Dans
No Hero, un jeune homme est prêt à tout pour devenir super-héros. Absolument tout. Lorsqu'il finit par être recruté (la Front Line est en pleine crise, c'est la première fois qu'elle perd deux membres coup sur coup), la question lui est souvent posée, d'autant que la prise de FX7 génère des effets mystérieux tant sur la psyché que sur l'organisme du candidat. Il peut y rester. Il est prévenu.
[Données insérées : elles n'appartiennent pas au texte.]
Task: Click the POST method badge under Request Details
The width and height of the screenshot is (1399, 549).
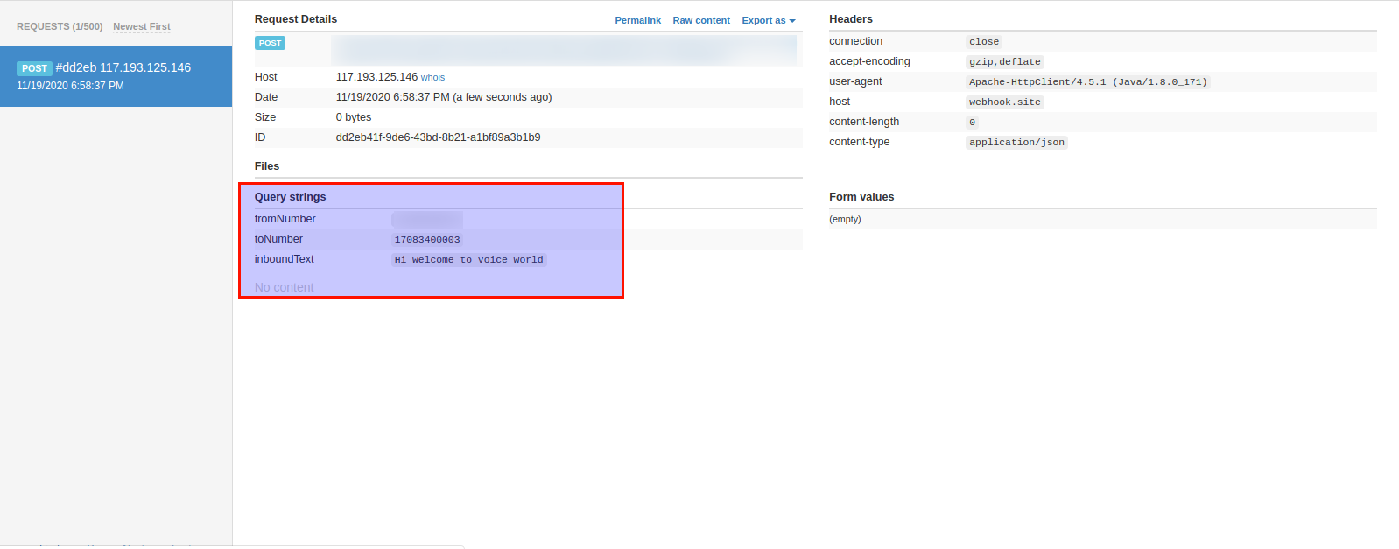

Seulement, tout le monde n'apprécie pas autant les super-héros. Les gouvernements s'inquiètent de cette menace permanente contre leur propre légitimité et leurs services secrets tentent de profiter de la moindre faille pour essayer de percer le mystère de ce composé capable de transformer un homme en un individu capable de voler, pulvériser un bâtiment d'un regard ou soulever un Boeing en plein vol. Nous sommes pris entre l'innocence touchante d'un futur héros et le cynisme politique des instances dirigeantes, tout en nous posant des questions sur la personnalité même de ce Masterson, davantage gestionnaire et agent de communication que leader charismatique d'une équipe de surhommes.
Ryp s'éclate littéralement dans ce récit et se permet quelques outrances presque écœurantes dans sa manière d'illustrer les tortures infligées à l'un des super-héros, les cauchemars improbables de Josh et les dégâts monumentaux que peuvent infliger les coups donnés par ces êtres plus qu'humains. Avec ce souci du détail qui le rapproche d'un George Pérez, il aime faire exploser les corps et les viscères.
Récit dense et amer, parsemé de fulgurances d'une extrême violence, scandé par des extraits de discours ou de textes sur les responsabilités humaines. Troublant et plutôt réussi.